# WHAT THE EXERCISE ASKS
Exactly and only the lines from the line holding "You are a GUI" to the end of the records should be reproduced. Leave pictures out.

# DATASET EXCERPTS
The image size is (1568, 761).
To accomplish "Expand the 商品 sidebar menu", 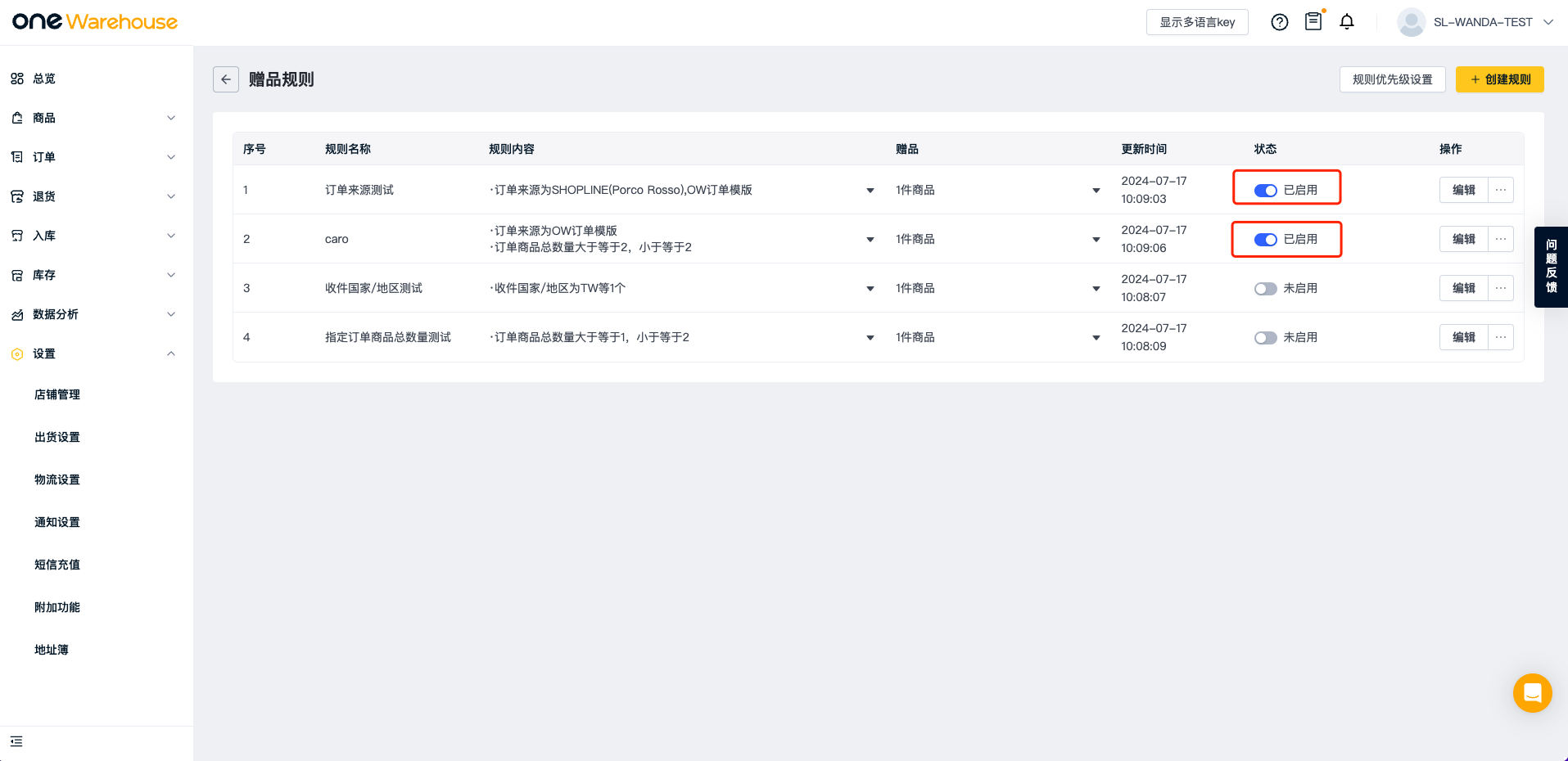I will pos(94,118).
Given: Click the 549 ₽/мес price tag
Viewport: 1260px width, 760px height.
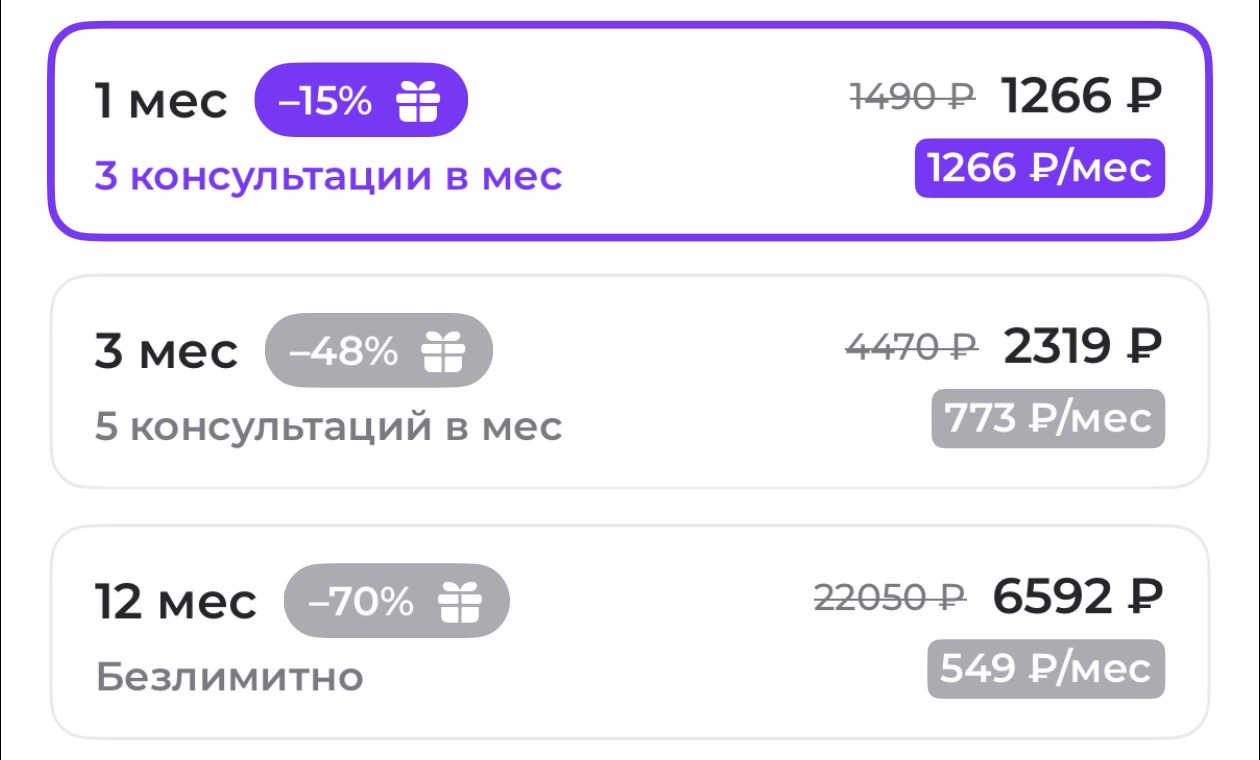Looking at the screenshot, I should 1046,668.
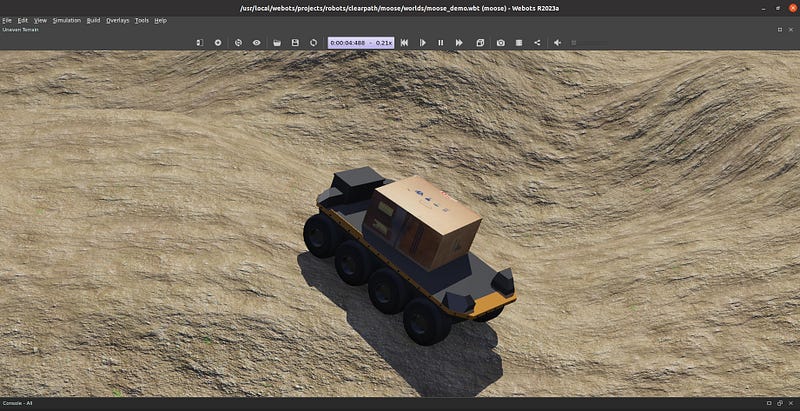Image resolution: width=800 pixels, height=411 pixels.
Task: Toggle 3D rendering with cube icon
Action: (480, 43)
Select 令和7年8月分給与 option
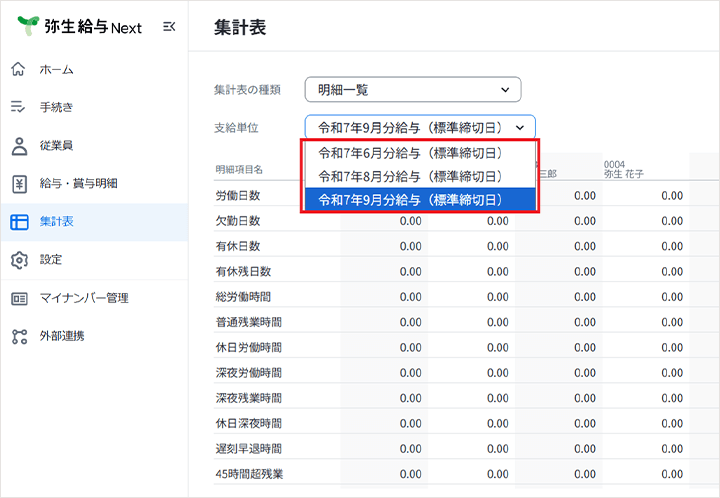Screen dimensions: 720x498 (x=410, y=176)

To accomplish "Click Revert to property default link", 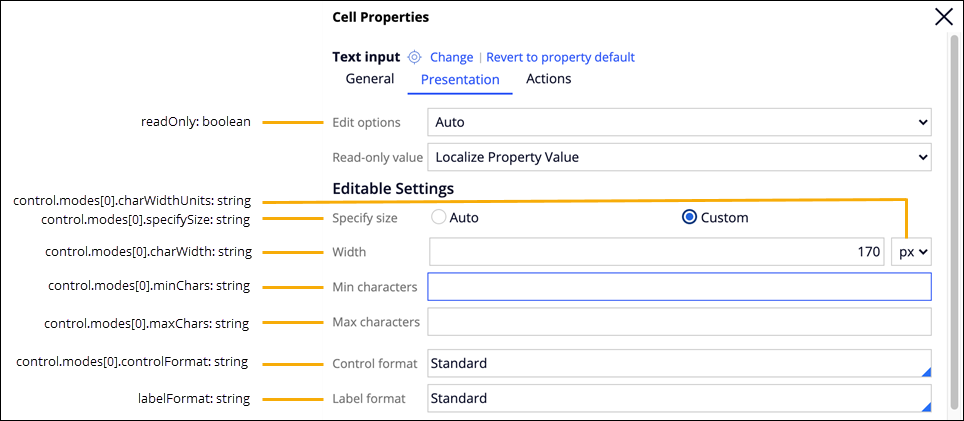I will click(x=560, y=57).
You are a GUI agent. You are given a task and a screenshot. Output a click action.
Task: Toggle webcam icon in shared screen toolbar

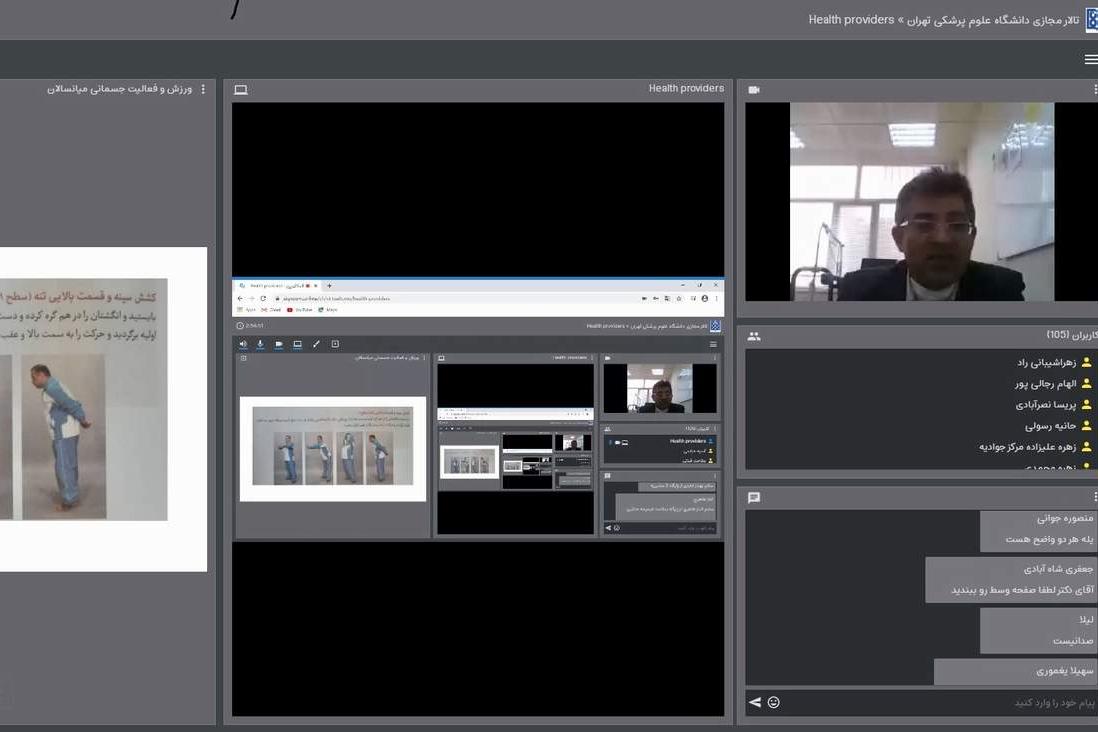click(x=279, y=344)
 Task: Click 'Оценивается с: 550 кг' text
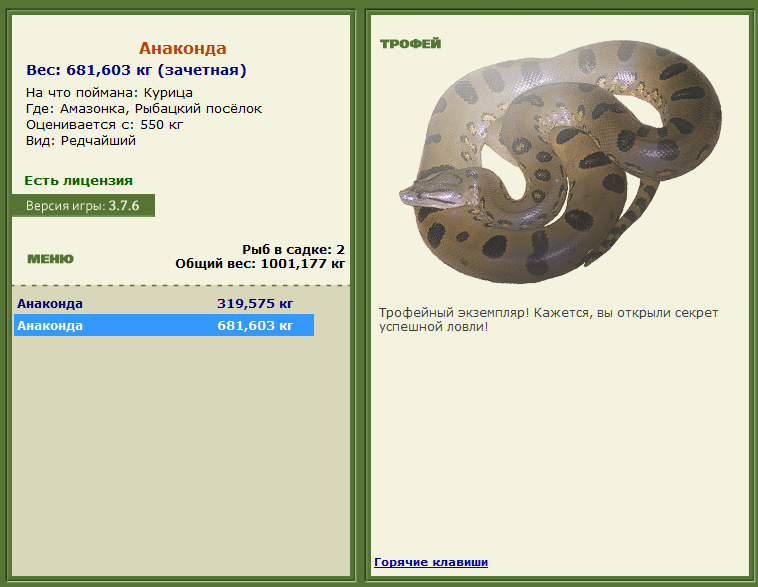[105, 125]
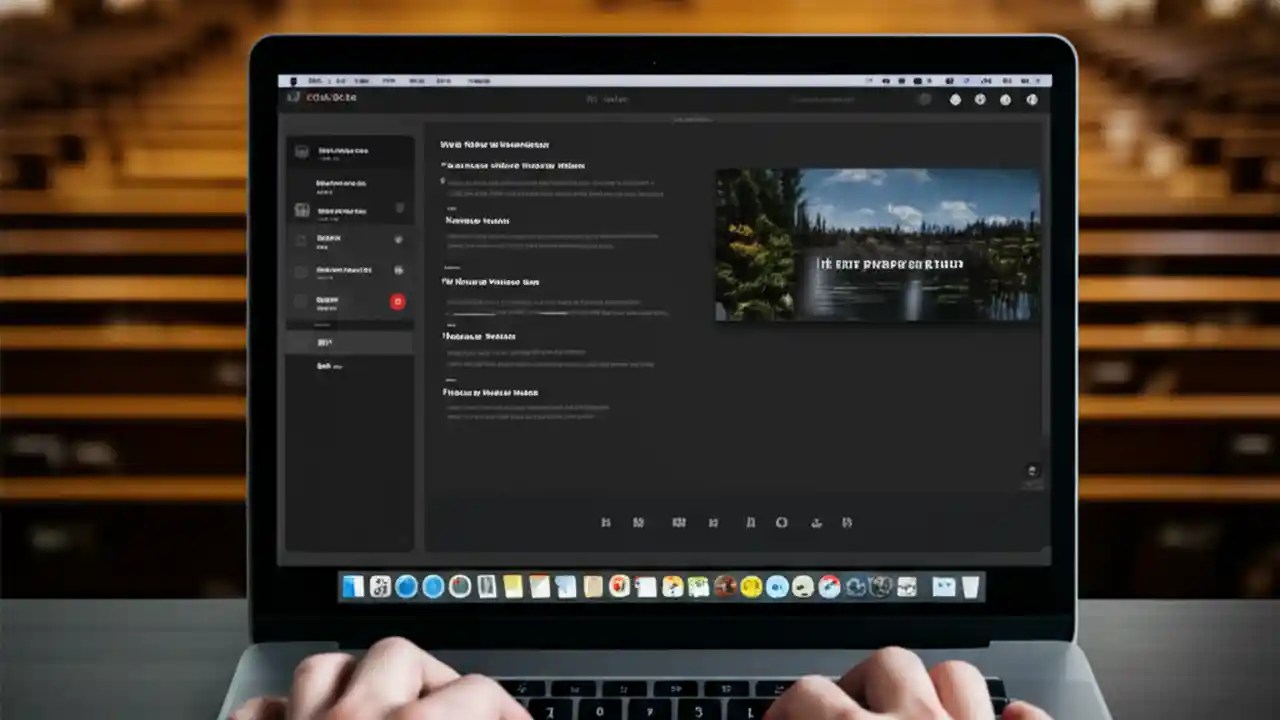Click the red notification badge in the sidebar
Viewport: 1280px width, 720px height.
point(397,301)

# EXERCISE OUTPUT
You are a GUI agent. You are given a task and a screenshot. Output a click action.
Task: Toggle webcam icon in shared screen toolbar

click(x=279, y=344)
 Task: Click 'Оценивается с: 550 кг' text
[105, 125]
Click the red notification badge in the sidebar
Viewport: 1280px width, 720px height.
point(397,301)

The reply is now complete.